Besides reporting for Al Jazeera's English-language broadcasts, the three journalists all have worked in the past for news organizations such as the BBC, CNN and Reuters. They and their supporters had expected they would either be acquitted or, if convicted, given sentences equal to the time they already had spent in custody.
The Al Jazeera trio had been working from quarters at the Cairo Marriott Hotel — in an "unlicensed room," as the judge noted — and the authorities' charges led to them becoming known as "the Marriott Cell," implying they were part of a terrorist organization.
Less than two and one-half years ago, the Muslim Brotherhood was Egypt's ruling political party, and one of its leaders, Mohamed Morsi, was president.
Morsi was removed by the Egyptian military in connection with mass protests in Cairo and other cities, but his ouster triggered even wider protests, organized by the Muslim Brotherhood. In court Saturday, three freelance reporters were convicted on charges arising from their work for a pro-Brotherhood press center at Raba’a; they were accused of membership in "the Marriott cell" because they provided videos to Al Jazeera.

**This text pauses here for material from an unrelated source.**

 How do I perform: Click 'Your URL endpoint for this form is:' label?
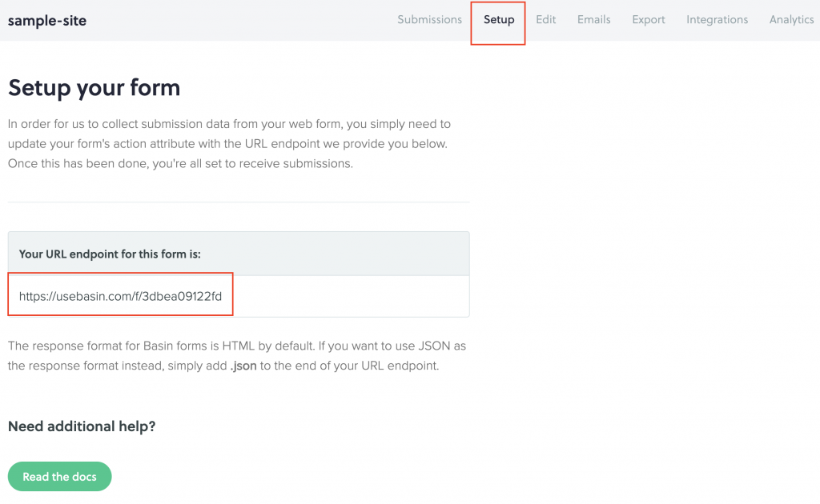pos(110,254)
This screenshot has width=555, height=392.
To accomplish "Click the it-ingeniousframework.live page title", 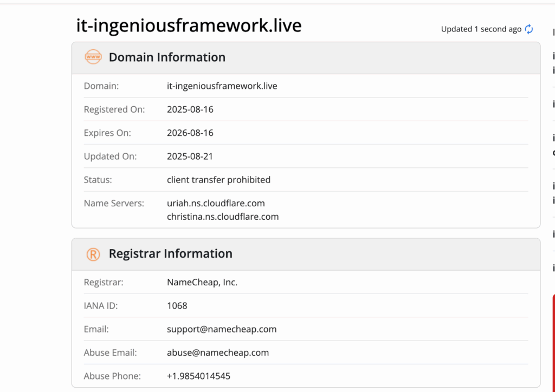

The network denies using its broadcasts for political purposes, but the bias in the Arabic-language shows is blatant, according to political analyst and publisher Hisham Kassem. Al Jazeera's English programs are produced by the same company but are seen as more balanced.
Regardless of any bias issues, Kassem said, the journalists' convictions were a blow to Egypt’s human rights record and its international reputation. “This is very disappointing,” he added. “I think it’s going to have grave consequences.”
In May, Fahmy filed a lawsuit in Canada against his network, accusing Al Jazeera of "epic negligence" and asking for more than $80 million in damages. Al Jazeera denied the accusations and said Egypt's government was responsible for the journalists' imprisonment.